Copy out all lines of the material below in which "agent" occurs.

++++++

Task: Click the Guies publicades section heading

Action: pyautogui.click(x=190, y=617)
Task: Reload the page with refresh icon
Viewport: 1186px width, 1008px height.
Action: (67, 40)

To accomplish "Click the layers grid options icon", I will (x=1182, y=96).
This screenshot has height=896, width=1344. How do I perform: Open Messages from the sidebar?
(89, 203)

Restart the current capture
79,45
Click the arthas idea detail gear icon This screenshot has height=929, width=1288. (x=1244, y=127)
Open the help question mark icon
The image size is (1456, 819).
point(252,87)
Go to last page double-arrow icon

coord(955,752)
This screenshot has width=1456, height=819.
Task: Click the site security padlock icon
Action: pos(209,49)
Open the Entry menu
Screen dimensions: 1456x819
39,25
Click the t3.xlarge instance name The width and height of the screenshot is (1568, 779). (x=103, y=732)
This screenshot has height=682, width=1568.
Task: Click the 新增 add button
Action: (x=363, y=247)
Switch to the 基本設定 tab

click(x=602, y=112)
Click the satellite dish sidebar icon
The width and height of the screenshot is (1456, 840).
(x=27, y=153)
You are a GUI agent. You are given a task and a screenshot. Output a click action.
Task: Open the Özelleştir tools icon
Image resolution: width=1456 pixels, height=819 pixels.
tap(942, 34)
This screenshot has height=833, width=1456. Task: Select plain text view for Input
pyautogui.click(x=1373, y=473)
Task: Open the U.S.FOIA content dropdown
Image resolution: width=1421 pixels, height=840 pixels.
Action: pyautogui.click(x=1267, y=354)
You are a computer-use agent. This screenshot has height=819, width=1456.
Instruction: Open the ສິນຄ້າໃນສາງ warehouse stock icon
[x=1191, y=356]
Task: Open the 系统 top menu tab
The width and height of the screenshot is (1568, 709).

++++++

** Solution to the problem **
You are a GUI agent. You are given a task and a screenshot. Output a click action.
You are a computer-use agent. This screenshot has height=819, width=1456.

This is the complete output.